Une patiente dans la soixantaine tomba profondément amoureuse d’un homme qui avait représenté une figure paternelle pour son défunt mari et développa une relation amoureuse pleinement satisfaisante avec cet homme nettement plus âgé, et ceci pour le restant de sa vie. Une autre femme, au milieu de la soixantaine, rencontra par hasard, après des années de relations non satisfaisantes avec divers hommes, un de ses amoureux du début de l’adolescence, ce qui mena à une relation qu’elle vécut comme le grand amour de sa vie. Un patient au début de ses soixante-dix ans trouva une relation profondément gratifiante avec une femme du pays où il avait passé les années formatrices de l’adolescence.

Deux éléments sont extrêmement fréquents dans les relations amoureuses tardives: retrouver un objet d’amour perdu et faire une nouvelle rencontre qui contraste avec les frustrations traumatiques d’une relation passée. Dans le contexte de la nouvelle relation amoureuse, des aspects des frustrations et des désirs œdipiens passés peuvent être revécus et surmontés d’une manière parfois spectaculaire. Un patient qui avait établi une relation amoureuse avec une femme d’un pays étranger parlant la langue de son enfance se surprit à fredonner des chansons enfantines alors qu’il reposait, heureux, dans ses bras, au milieu de la nuit. Une patiente se trouva en train de pleurer dans les bras de son amant, se rappelant la mort de son père et des fantasmes érotiques plutôt intimes à son propos, fantasmes qu’elle avait combattus durant les dernières semaines de sa maladie, un souvenir pénible qui lui était resté pratiquement inaccessible pendant bien des années et dont elle put finalement se libérer en le partageant.

=-=-=-=-=

> **CONSIGNE**
Prolongez l'extrait sur les amours tardives en reprenant après sa dernière phrase.

=-=-=-=-=

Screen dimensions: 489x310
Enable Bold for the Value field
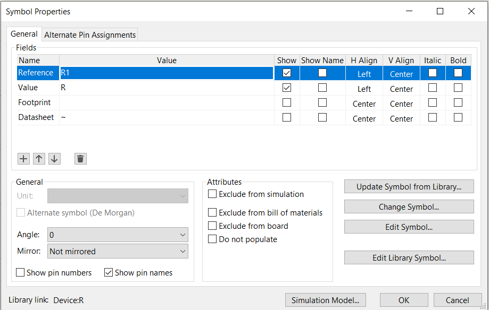click(x=458, y=88)
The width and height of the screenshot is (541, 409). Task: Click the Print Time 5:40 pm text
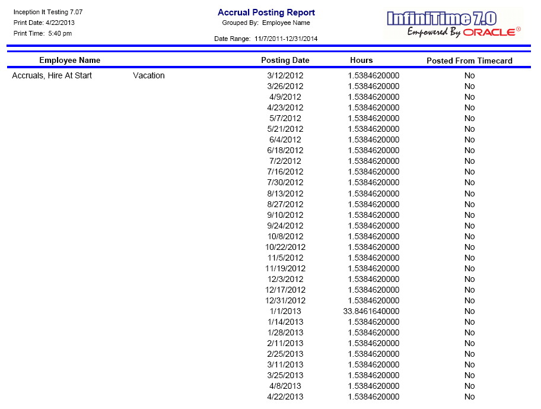42,33
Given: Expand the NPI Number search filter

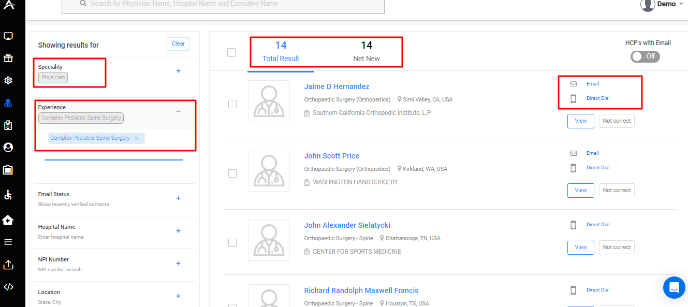Looking at the screenshot, I should coord(178,264).
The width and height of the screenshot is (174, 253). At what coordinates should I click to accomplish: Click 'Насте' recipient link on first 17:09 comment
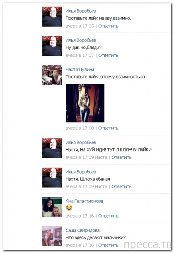click(x=101, y=157)

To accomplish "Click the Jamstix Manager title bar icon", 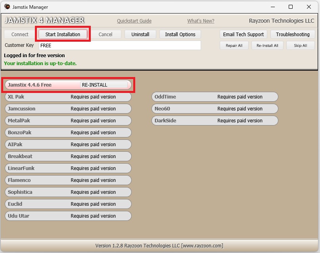I will pos(7,7).
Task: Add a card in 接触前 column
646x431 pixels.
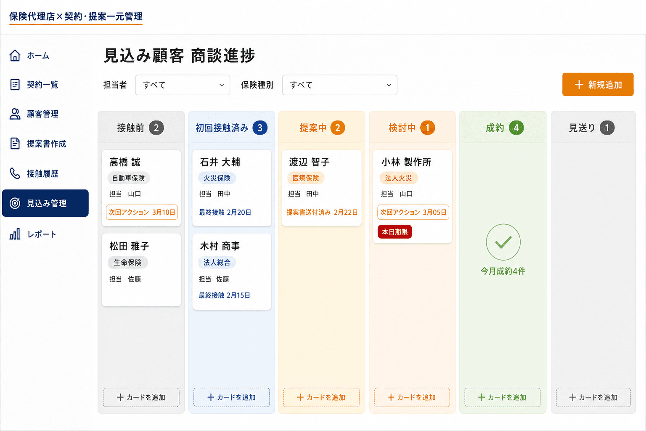Action: (141, 397)
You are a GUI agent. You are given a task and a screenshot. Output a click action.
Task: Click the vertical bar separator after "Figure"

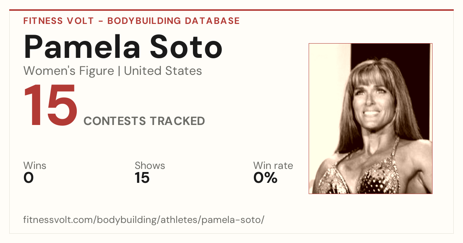pyautogui.click(x=119, y=71)
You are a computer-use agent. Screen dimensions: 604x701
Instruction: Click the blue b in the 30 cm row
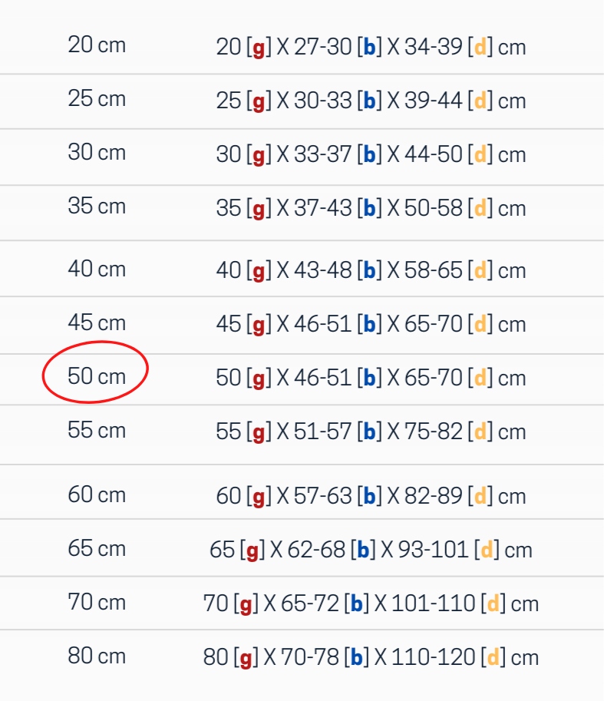pos(369,155)
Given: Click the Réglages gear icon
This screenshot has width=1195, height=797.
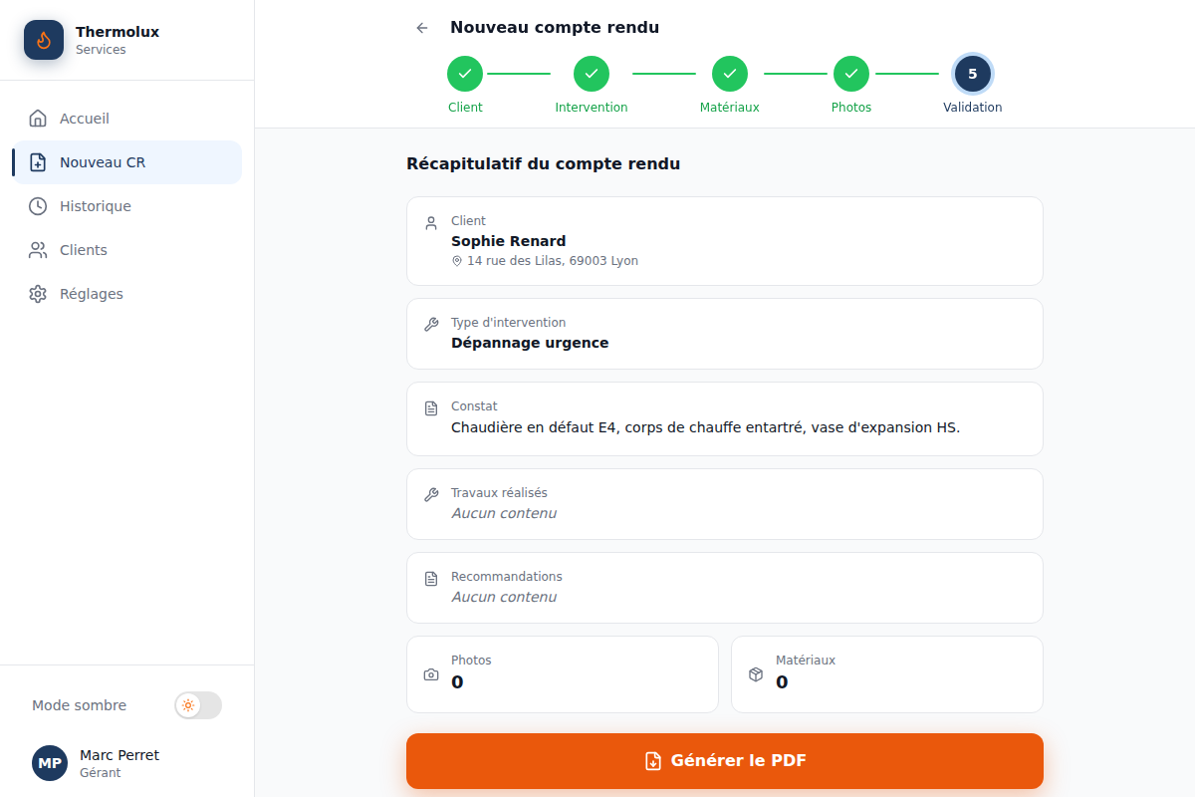Looking at the screenshot, I should point(38,294).
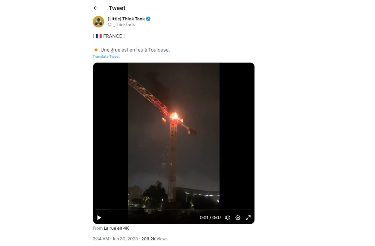Image resolution: width=375 pixels, height=246 pixels.
Task: Click the 0:01 / 0:07 time display
Action: (210, 218)
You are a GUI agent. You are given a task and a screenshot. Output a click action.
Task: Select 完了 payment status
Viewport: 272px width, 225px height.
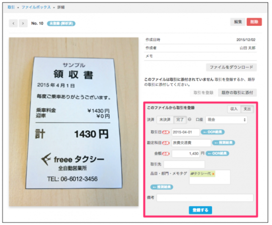tap(180, 120)
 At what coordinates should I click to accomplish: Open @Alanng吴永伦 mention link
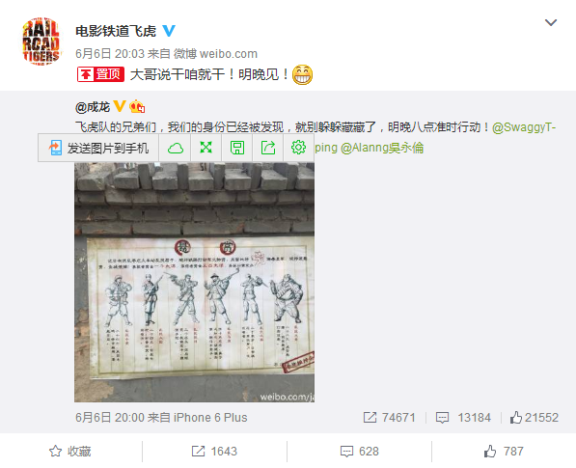pyautogui.click(x=382, y=148)
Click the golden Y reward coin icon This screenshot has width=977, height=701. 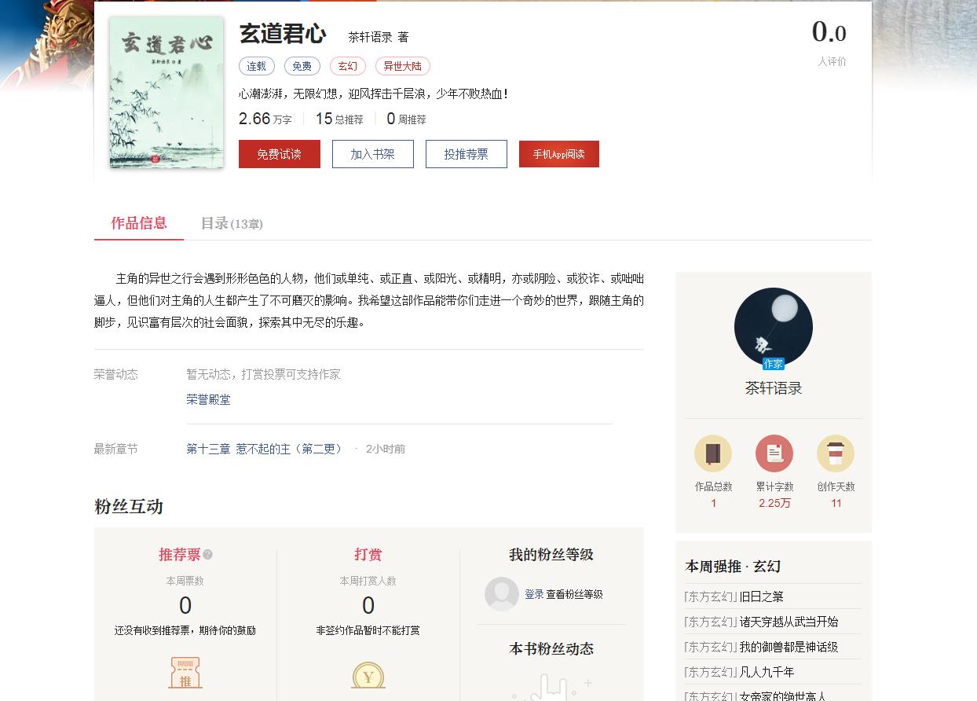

=-=-=-=-=

> **RÉPONSE**
Un fait majeur qui émerge à travers tout ce qui a été dit jusqu’à présent concernant les relations amoureuses tardives est leur effet libérateur par rapport aux restrictions surmoïques apportées au désir érotique et à l’intimité. Le glissement de l’équilibre entre moi et surmoi reflète sans doute la confluence d’une maturation psychologique progressive tout le long de la vie, du fait de se rendre compte, consciemment ou inconsciemment, du passage du temps, ainsi que de la sagesse de l’expérience d’une vie. Il reflète aussi la libération graduelle par rapport à la soumission à l’idéologie conventionnelle, lors de l’analyse des rapports entre le couple et le groupe (Kernberg, op. cit.).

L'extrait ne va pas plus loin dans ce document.